As a consequence, on November 14, 1984, Moore sought relief through a petition for a writ of habeas corpus filed in the U.S. District Court for the District of Nebraska. That court granted Moore relief by an order dated September 20, 1988. Moore v. Clarke, No. CV84-L-754 (D.Neb. Sept. 20, 1988). The State of Nebraska, the plaintiff-appellee in the instant proceeding, then appealed the Clarke decision to the U.S. Court of Appeals for the Eighth Circuit, which, on May 25, 1990, affirmed the grant of habeas corpus relief, holding unconstitutionally vague, both on its face and as interpreted by this court, the italicized exceptional depravity component of aggravating circumstance Neb.Rev.Stat. § 29-2523(1)(d) (Reissue 1995), that is, that the "murder was especially heinous, atrocious, cruel, or manifested exceptional depravity by ordinary standards of morality and intelligence." (Emphasis supplied.) Moore v. Clarke, 904 F.2d 1226 (8th Cir.1990), cert. denied 504 U.S. 930, 112 S.Ct. 1995, 118 L.Ed.2d 591 (1992).
The U.S. District Court thereafter, on July 1, 1992, issued an order directing that Moore's sentences be reduced to life imprisonment unless the State initiated resentencing proceedings within 60 days. On July 23, the State filed in this court a motion asking that we redefine the exceptional depravity component of aggravating circumstance § 29-2523(1)(d) so as to satisfy the federal courts' constitutional objections, apply such redefinition to the circumstances of the case, reweigh all the aggravating and mitigating circumstances, and determine appropriate sentences.

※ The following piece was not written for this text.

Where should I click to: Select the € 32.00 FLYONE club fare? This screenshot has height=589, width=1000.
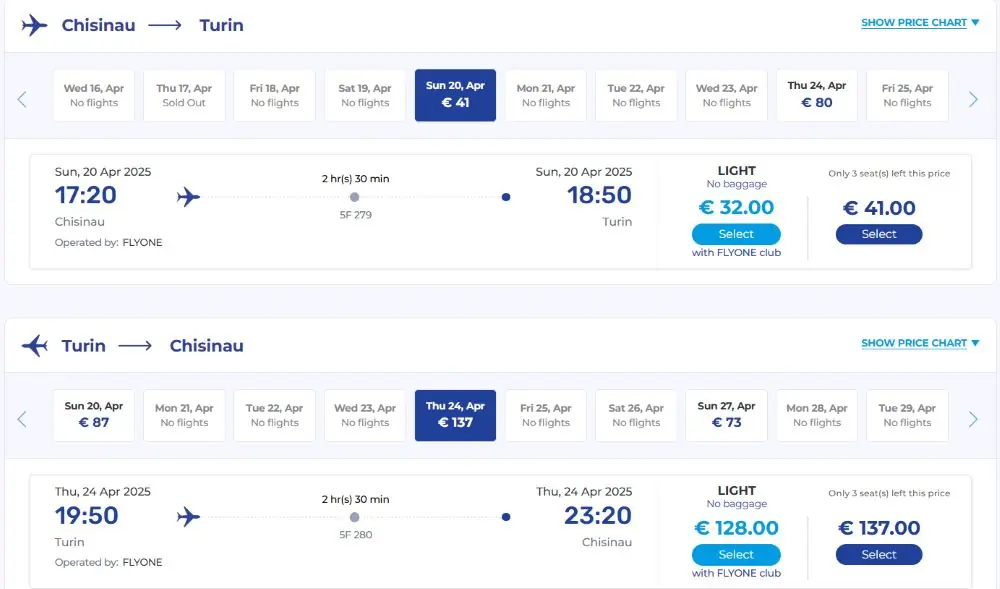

We noted that although we were of the view that this court possessed the authority to resentence Moore, the Eighth Circuit thought otherwise; we therefore concluded that notwithstanding that we were not bound by the Eighth Circuit's view, the interests of judicial economy would be better served by remanding the cause to the district court. We thus did so on July 9, 1993. State v. Moore, 243 Neb. 679, 502 N.W.2d 227 (1993).
Moore claims, in reorganized order, that the resentences cannot stand because (1) the proceedings at which they were imposed were untimely, (2) the resentencing panel applied the unconstitutional aggravating circumstance § 29-2523(1)(b), (3) the resentencing panel impermissibly formulated and applied a definition of the "exceptional depravity" component of aggravating circumstance § 29-2523(1)(d), (4) the death penalty is applied inconsistently, (5) objective sentencing standards are lacking, (6) the resentencing panel improperly considered Moore's custodial statements, (7) there exists no meaningful proportionality review, and (8) the resentencing panel failed to make appropriate findings.